Title: Computers don’t go to high school, or: Safety and Security Risks Induced by Machine Arithmetic
Presenter: Thomas Wahl
Abstract: Floating-point arithmetic (FPA), the most widely used approximation of real arithmetic on computers, often delivers inaccurate and occasionally outright algebra-defying numeric results. This restrains optimizing compilers, and confuses humans and their high school memories, but we mostly live with that. Less known is that FPA implementations are by design only loosely standardized, which makes numeric computations architecture dependent and thus hard to reproduce, potentially causing surprising cross-platform code behaviors. Worse, special values in FPA allow attackers to reverse-engineer otherwise secret information about the source code or the involved data.

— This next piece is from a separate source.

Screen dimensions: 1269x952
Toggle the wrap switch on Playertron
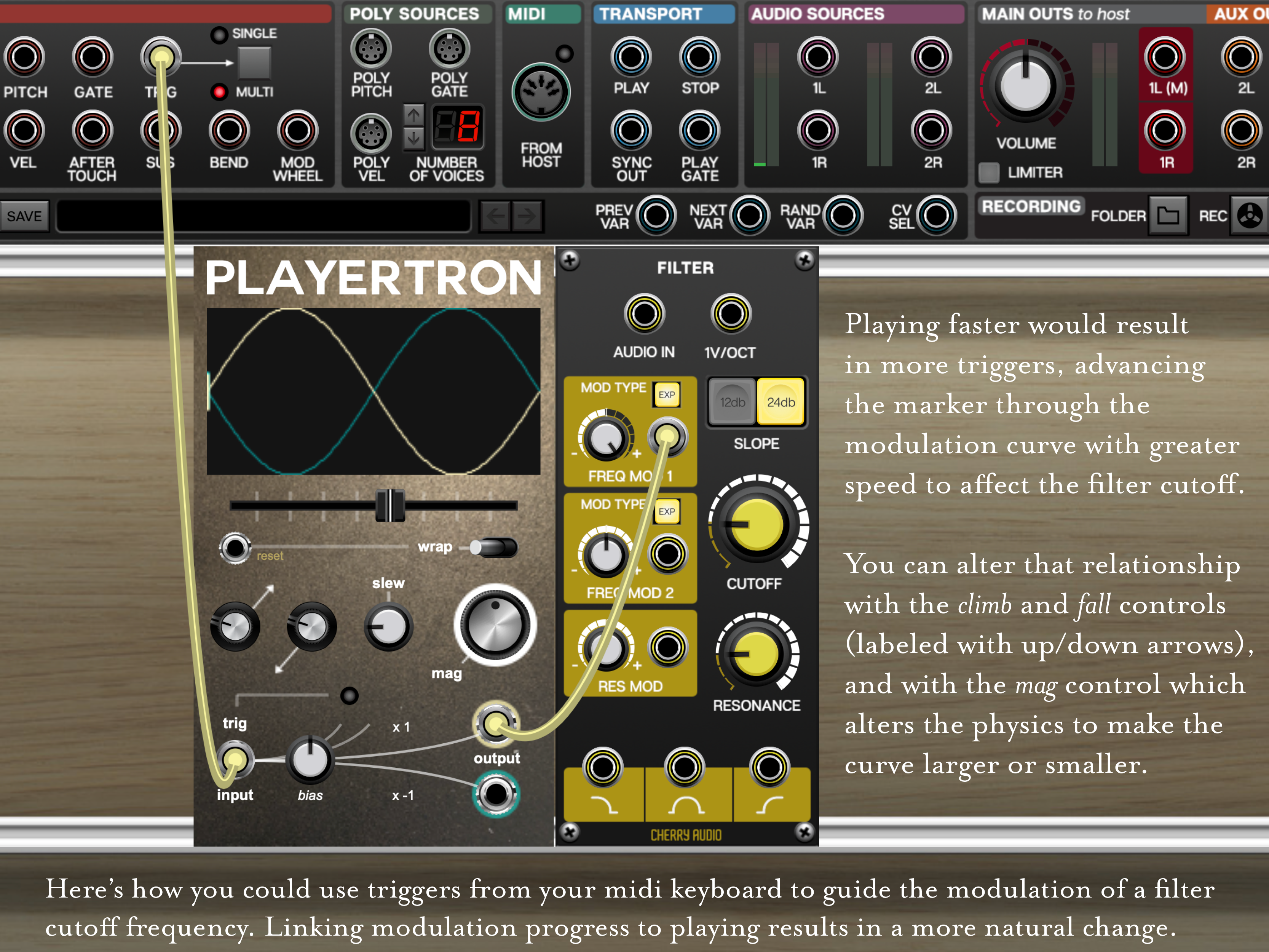point(493,548)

In this talk I will first give some brief background on FPA, its design decisions, fundamental consequences of these decisions, and alternatives to FPA and why we do or do not use them. I will discuss existing floating-point standards and why even compliant FPA implementations are not guaranteed to agree on the results from numeric computations. I will then illustrate the problems sketched in the previous paragraph, using examples and demos where feasible. We will see how aggressive code optimizations can give rise to entirely botched calculations, how control-flow can make wrong turns due to numeric inaccuracies, and how IP in neural networks can be stolen simply by exploiting quirks of FPA. Time permitting, I will highlight what technology is available to investigate floatingpoint-induced reliability and security problems.